• _What you will do_: All lines from the one containing "The height and width of the screenshot is (555, 780)." through the end of the data below are to be transcribed exactly. Leave out the rest.
:: Input for this task
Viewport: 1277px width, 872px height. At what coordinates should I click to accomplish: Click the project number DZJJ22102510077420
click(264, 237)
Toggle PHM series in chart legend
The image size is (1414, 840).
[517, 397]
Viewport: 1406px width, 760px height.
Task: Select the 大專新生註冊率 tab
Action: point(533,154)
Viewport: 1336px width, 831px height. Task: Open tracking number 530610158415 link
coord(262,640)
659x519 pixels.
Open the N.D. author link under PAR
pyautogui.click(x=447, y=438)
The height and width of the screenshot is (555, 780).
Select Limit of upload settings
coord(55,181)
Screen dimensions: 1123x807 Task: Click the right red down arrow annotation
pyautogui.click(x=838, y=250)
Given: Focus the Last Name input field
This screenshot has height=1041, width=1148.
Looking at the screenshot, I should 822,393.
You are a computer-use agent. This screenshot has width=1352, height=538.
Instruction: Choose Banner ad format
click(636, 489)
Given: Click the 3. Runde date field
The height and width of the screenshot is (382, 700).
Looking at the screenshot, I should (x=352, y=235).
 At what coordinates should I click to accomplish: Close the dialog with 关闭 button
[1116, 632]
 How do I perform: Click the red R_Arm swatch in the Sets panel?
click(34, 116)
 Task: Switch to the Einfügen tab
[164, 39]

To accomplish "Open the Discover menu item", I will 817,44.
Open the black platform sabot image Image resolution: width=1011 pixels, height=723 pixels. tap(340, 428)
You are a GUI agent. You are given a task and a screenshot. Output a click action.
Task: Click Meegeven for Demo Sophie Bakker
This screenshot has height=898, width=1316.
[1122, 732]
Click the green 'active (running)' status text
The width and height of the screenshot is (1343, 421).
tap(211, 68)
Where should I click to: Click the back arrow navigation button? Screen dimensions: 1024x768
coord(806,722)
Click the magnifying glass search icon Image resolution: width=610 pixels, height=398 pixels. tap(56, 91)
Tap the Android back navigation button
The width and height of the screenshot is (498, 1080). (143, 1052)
::::
• _Reply to the exercise_:
The height and width of the screenshot is (555, 780).
Select Limit of upload settings
coord(55,181)
Screen dimensions: 1123x807 Task: Click the right red down arrow annotation
pyautogui.click(x=838, y=250)
Given: Focus the Last Name input field
This screenshot has height=1041, width=1148.
Looking at the screenshot, I should 822,393.
You are a computer-use agent. This screenshot has width=1352, height=538.
Instruction: Choose Banner ad format
click(636, 489)
Given: Click the 3. Runde date field
The height and width of the screenshot is (382, 700).
Looking at the screenshot, I should (x=352, y=235).
 At what coordinates should I click to accomplish: Close the dialog with 关闭 button
[1116, 632]
 How do I perform: Click the red R_Arm swatch in the Sets panel?
click(34, 116)
 Task: Switch to the Einfügen tab
[164, 39]

To accomplish "Open the Discover menu item", I will 817,44.
Open the black platform sabot image Image resolution: width=1011 pixels, height=723 pixels. tap(340, 428)
You are a GUI agent. You are given a task and a screenshot. Output a click action.
Task: Click Meegeven for Demo Sophie Bakker
This screenshot has height=898, width=1316.
[1122, 732]
Click the green 'active (running)' status text
The width and height of the screenshot is (1343, 421).
tap(211, 68)
Where should I click to: Click the back arrow navigation button? Screen dimensions: 1024x768
coord(806,722)
Click the magnifying glass search icon Image resolution: width=610 pixels, height=398 pixels. tap(56, 91)
Tap the Android back navigation button
The width and height of the screenshot is (498, 1080). (143, 1052)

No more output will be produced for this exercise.